I don’t feel any different today. There is no surge of motivation flowing through me. Nope. I did not wake up all gung ho. It’s the same as all those other days I was supposed to do this. At least this time, I only promised myself so I don’t need to deal with the trainer’s nagging or my daughter’s look of disappointment. It makes the blow a lot easier without those two involved.
I have to admit, I do always wonder WHY I don’t just do it. Like the Nike ad.
I see everyone else doing it. And each time I think …wow, good for them. It is their time to enter the living, to shine and to feel good.
And then I try to examine why it’s not my time. I want to feel good. I certainly want to LOOK good. There are so many hot dresses in my closet still wearing tags. Because, I was going to do this. I was going to fit in them and look sexy.

I don’t ever come up with an actual reason, except I am just not in the mood to go to the gym. Not in the mood to lift weights, feel the stares of all those other people in the gym who already know how to use the machines. Their bodies are well on the way to fit or already so fit that you could bounce the ball off them.

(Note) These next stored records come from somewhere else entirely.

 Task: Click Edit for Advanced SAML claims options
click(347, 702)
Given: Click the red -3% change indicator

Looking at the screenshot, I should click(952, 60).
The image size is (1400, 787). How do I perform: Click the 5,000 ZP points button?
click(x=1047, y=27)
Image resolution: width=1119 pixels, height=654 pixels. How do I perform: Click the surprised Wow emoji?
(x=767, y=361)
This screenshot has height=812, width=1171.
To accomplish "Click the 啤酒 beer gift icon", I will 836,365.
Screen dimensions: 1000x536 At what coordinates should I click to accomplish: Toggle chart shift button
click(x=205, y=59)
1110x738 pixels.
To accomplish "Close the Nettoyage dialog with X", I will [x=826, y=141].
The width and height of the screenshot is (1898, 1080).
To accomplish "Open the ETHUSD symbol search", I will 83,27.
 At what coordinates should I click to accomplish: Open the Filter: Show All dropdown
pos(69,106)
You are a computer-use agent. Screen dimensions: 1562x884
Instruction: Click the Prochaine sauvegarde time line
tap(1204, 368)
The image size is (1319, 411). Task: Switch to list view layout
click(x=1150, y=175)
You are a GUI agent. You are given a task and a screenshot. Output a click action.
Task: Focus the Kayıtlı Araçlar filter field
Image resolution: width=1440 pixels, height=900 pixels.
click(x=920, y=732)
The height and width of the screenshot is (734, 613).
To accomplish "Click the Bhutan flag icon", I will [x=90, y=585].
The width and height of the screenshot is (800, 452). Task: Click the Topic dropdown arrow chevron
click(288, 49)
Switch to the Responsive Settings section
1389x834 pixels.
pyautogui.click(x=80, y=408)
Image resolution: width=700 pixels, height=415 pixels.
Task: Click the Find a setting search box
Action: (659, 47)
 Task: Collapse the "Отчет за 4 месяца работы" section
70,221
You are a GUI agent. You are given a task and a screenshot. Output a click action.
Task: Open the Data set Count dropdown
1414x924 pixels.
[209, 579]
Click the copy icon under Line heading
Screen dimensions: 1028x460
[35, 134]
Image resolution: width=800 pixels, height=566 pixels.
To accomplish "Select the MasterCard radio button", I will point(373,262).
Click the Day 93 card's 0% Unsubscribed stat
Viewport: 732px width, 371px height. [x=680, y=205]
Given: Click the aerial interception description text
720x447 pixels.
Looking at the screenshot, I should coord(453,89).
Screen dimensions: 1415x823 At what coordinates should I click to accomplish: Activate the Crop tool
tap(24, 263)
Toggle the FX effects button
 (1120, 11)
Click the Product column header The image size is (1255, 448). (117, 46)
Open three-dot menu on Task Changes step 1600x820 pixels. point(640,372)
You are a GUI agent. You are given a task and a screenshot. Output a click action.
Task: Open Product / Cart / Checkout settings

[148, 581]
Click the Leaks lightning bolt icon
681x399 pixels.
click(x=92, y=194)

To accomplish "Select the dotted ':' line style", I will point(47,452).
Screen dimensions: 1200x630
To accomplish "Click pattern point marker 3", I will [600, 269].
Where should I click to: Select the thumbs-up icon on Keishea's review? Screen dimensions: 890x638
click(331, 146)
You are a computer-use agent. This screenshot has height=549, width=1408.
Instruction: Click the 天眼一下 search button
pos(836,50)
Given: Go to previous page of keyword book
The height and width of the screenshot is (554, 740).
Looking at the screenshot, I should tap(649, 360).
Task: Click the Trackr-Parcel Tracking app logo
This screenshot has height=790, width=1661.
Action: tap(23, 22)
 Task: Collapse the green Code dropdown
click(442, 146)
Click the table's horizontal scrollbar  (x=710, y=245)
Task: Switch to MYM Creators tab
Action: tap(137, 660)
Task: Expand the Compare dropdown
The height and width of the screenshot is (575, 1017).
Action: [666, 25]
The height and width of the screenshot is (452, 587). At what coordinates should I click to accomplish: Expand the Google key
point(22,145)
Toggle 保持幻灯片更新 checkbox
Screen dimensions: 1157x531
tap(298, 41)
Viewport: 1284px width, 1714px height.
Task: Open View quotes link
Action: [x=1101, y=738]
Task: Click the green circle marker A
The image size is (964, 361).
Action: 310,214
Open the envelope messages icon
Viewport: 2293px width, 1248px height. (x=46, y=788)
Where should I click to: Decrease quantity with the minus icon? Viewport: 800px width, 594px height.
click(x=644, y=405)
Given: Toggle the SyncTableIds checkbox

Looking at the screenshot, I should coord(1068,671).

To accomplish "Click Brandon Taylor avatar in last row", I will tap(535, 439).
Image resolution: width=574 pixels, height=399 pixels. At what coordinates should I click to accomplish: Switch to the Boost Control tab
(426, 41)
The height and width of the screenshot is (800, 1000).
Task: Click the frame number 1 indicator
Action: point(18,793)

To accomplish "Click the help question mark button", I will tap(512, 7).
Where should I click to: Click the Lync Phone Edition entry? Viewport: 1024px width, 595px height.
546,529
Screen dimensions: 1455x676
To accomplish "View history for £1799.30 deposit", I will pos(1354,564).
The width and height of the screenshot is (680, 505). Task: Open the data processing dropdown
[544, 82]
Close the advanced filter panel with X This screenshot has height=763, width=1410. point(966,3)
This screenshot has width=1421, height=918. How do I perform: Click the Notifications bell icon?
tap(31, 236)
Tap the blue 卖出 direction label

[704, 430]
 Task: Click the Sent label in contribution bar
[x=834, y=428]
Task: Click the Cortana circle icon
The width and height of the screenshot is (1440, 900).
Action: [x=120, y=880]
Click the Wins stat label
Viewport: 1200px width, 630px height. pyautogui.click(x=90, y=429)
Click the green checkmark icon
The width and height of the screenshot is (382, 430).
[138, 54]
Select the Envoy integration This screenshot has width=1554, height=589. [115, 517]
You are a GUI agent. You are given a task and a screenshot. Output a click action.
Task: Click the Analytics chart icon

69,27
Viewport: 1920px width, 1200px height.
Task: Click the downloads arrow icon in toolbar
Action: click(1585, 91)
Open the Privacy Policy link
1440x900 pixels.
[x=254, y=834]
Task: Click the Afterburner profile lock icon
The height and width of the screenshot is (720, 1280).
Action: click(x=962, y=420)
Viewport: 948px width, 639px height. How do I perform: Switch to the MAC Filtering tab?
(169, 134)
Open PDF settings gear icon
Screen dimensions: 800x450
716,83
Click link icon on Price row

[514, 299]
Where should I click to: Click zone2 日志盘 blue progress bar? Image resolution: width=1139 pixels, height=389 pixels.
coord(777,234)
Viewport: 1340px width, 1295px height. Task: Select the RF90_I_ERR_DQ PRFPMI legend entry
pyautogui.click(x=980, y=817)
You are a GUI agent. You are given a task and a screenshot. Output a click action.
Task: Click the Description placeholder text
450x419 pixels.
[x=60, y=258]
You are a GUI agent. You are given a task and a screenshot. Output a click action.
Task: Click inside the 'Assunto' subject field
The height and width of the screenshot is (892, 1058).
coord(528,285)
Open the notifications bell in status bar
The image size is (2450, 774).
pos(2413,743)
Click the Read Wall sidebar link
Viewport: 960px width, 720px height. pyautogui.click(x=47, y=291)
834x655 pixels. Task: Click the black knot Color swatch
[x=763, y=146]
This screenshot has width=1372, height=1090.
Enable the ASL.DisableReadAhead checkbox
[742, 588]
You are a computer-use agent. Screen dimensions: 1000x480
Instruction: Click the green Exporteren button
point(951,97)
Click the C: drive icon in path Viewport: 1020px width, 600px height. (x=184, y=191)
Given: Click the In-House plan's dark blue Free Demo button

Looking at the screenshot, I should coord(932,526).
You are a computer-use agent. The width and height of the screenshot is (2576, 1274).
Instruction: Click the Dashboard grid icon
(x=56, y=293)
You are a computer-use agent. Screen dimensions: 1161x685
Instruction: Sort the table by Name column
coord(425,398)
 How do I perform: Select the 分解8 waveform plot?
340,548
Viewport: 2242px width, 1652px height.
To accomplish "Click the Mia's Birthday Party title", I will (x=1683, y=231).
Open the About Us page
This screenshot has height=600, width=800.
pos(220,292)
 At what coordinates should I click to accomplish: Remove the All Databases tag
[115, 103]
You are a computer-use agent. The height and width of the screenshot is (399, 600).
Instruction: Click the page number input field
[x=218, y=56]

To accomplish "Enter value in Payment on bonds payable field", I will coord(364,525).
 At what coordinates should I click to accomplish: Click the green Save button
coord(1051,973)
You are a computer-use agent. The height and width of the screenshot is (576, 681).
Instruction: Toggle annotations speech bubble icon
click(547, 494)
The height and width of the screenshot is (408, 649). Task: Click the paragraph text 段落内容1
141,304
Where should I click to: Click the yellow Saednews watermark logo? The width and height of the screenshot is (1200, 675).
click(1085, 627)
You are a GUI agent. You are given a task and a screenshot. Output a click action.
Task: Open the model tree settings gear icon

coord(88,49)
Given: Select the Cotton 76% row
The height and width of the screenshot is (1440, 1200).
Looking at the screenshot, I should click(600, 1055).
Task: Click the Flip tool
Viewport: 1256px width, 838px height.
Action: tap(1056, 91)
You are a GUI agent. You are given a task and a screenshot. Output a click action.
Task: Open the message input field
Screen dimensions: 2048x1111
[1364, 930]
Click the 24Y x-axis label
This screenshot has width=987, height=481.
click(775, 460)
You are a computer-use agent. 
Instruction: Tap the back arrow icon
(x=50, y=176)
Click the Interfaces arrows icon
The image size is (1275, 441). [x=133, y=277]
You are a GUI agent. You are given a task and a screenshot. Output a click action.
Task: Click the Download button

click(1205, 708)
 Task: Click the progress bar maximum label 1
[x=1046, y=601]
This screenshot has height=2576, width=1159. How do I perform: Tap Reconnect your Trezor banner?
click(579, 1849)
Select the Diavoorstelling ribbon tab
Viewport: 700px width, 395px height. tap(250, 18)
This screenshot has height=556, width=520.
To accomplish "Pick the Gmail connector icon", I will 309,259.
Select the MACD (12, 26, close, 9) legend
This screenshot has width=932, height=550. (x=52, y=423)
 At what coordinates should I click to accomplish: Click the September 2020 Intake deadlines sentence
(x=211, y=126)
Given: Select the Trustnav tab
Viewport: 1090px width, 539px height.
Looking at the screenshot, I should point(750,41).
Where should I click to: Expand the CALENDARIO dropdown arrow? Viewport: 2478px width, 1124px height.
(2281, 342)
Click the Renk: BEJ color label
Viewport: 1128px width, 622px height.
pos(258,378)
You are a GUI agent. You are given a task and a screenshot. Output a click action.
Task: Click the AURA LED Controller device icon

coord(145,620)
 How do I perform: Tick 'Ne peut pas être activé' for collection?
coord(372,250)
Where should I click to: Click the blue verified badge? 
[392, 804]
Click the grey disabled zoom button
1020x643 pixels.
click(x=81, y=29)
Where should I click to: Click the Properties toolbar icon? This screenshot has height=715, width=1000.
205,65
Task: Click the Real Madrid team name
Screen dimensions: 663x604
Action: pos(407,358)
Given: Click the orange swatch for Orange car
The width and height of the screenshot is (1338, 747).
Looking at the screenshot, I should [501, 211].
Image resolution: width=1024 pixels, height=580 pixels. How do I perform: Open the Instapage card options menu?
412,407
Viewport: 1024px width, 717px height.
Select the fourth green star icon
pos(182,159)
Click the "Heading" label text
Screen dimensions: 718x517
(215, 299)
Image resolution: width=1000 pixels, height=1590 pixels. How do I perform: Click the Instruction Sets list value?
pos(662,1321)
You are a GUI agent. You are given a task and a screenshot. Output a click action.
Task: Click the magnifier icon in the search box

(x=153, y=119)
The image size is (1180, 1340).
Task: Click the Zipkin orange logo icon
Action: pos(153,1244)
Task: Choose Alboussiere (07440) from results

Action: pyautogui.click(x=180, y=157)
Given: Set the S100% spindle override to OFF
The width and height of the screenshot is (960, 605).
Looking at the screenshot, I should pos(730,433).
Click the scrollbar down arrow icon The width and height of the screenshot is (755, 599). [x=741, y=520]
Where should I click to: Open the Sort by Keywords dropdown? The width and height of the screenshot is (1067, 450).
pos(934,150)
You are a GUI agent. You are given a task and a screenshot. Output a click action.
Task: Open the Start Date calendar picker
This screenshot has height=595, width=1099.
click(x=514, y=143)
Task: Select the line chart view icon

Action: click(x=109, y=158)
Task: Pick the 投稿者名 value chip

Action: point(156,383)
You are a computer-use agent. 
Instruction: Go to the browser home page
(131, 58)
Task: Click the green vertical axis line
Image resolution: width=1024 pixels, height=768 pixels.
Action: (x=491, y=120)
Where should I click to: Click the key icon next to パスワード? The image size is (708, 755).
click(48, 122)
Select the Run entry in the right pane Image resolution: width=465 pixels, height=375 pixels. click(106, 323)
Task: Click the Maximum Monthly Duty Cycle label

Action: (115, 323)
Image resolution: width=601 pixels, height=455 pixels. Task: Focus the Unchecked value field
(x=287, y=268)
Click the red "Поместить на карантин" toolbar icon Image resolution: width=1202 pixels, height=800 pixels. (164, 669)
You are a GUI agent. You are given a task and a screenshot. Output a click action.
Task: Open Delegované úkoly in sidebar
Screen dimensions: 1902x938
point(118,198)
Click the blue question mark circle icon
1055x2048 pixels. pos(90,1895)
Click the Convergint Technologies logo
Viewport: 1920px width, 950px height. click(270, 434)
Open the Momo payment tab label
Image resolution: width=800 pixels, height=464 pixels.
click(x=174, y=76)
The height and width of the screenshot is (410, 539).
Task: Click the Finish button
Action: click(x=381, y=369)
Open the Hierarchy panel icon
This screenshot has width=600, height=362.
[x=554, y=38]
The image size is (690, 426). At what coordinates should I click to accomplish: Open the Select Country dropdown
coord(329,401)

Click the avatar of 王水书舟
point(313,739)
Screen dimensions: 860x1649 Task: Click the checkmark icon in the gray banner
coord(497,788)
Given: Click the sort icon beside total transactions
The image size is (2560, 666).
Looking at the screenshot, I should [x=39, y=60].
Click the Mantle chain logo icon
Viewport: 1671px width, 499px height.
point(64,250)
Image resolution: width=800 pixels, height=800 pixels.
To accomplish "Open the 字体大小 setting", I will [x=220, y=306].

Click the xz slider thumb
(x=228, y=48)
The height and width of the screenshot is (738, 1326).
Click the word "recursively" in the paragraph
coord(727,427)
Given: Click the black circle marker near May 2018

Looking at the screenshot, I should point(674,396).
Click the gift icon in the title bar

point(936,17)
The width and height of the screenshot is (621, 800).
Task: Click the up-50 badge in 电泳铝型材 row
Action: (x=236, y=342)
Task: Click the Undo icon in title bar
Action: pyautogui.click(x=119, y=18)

It is not really fun to be exposed like that, to be so vulnerable. They can all see my pulse rate not soaring and my incline on the lowest setting. It just does not seem fair.
But when I look even closer I realize it is the getting myself up off my padded bottom to just go there that is the biggest obstacle. Honest, cross my heart it is. I am just never in the mood to.
And I have come up with excuses that I am sure you have never even heard. That is how many times I have been here. And each time I visualize myself thin wearing that red dress I like so much. I think of how it will feel to sit across from a nice guy and not have to worry about how big my arms look or if my stomach is bulging out.
And yet, it never gets me there. Even knowing I will look like that if I don’t go.
You really have to wonder, huh? I feel a lot closer this time than last. I even got my gym clothes out and ready and put the sneakers beside them. Looking over at the clock, I have another half hour. Hmm….let’s see.